- Problem requirements: Set out every line of the records below as a numbered list, leaving out the blank lines.

- Input material:

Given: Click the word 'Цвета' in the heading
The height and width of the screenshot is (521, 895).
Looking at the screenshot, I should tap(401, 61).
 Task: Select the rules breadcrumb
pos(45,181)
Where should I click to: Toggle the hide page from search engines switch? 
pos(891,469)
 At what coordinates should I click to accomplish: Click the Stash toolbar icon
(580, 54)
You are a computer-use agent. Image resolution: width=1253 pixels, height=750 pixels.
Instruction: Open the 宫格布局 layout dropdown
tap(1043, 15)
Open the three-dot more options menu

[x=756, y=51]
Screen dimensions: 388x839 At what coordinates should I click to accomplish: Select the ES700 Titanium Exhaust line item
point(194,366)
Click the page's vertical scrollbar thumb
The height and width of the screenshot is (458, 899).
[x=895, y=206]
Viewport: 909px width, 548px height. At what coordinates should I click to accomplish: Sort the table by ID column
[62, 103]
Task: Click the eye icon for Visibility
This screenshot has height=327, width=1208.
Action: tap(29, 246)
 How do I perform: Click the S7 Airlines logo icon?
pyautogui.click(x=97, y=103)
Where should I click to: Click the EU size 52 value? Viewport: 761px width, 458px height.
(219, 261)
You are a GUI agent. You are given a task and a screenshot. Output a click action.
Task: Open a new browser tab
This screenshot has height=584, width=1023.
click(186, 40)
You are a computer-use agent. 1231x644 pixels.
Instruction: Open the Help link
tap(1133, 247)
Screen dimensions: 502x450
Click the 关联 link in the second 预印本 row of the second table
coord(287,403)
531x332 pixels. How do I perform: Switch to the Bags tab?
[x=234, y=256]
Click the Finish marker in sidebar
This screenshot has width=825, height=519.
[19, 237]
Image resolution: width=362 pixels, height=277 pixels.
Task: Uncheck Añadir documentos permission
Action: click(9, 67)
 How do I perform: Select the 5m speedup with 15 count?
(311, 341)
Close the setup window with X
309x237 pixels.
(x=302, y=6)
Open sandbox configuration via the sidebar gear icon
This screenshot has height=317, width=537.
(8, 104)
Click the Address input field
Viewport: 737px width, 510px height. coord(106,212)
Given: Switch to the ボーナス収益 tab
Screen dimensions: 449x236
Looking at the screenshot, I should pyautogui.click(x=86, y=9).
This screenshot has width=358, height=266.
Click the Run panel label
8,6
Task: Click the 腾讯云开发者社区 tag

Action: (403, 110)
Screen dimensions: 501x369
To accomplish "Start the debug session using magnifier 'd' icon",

- Result of this exercise:
1. Given: Click the word 'Цвета' in the heading
2. The height and width of the screenshot is (521, 895).
3. Looking at the screenshot, I should tap(401, 61).
4.  Task: Select the rules breadcrumb
5. pos(45,181)
6. Where should I click to: Toggle the hide page from search engines switch? 
7. pos(891,469)
8.  At what coordinates should I click to accomplish: Click the Stash toolbar icon
9. (580, 54)
10. You are a computer-use agent. Image resolution: width=1253 pixels, height=750 pixels.
11. Instruction: Open the 宫格布局 layout dropdown
12. tap(1043, 15)
13. Open the three-dot more options menu
14. [x=756, y=51]
15. Screen dimensions: 388x839 At what coordinates should I click to accomplish: Select the ES700 Titanium Exhaust line item
16. point(194,366)
17. Click the page's vertical scrollbar thumb
18. The height and width of the screenshot is (458, 899).
19. [x=895, y=206]
20. Viewport: 909px width, 548px height. At what coordinates should I click to accomplish: Sort the table by ID column
21. [62, 103]
22. Task: Click the eye icon for Visibility
23. This screenshot has height=327, width=1208.
24. Action: tap(29, 246)
25.  How do I perform: Click the S7 Airlines logo icon?
26. pyautogui.click(x=97, y=103)
27. Where should I click to: Click the EU size 52 value? Viewport: 761px width, 458px height.
28. (219, 261)
29. You are a GUI agent. You are given a task and a screenshot. Output a click action.
30. Task: Open a new browser tab
31. This screenshot has height=584, width=1023.
32. click(186, 40)
33. You are a computer-use agent. 1231x644 pixels.
34. Instruction: Open the Help link
35. tap(1133, 247)
36. Screen dimensions: 502x450
37. Click the 关联 link in the second 预印本 row of the second table
38. coord(287,403)
39. 531x332 pixels. How do I perform: Switch to the Bags tab?
40. [x=234, y=256]
41. Click the Finish marker in sidebar
42. This screenshot has width=825, height=519.
43. [19, 237]
44. Image resolution: width=362 pixels, height=277 pixels.
45. Task: Uncheck Añadir documentos permission
46. Action: click(9, 67)
47.  How do I perform: Select the 5m speedup with 15 count?
48. (311, 341)
49. Close the setup window with X
50. 309x237 pixels.
51. (x=302, y=6)
52. Open sandbox configuration via the sidebar gear icon
53. This screenshot has height=317, width=537.
54. (8, 104)
55. Click the Address input field
56. Viewport: 737px width, 510px height. coord(106,212)
57. Given: Switch to the ボーナス収益 tab
58. Screen dimensions: 449x236
59. Looking at the screenshot, I should pyautogui.click(x=86, y=9).
60. This screenshot has width=358, height=266.
61. Click the Run panel label
62. 8,6
63. Task: Click the 腾讯云开发者社区 tag
64. Action: (403, 110)
65. Screen dimensions: 501x369
66. To accomplish "Start the debug session using magnifier 'd' icon",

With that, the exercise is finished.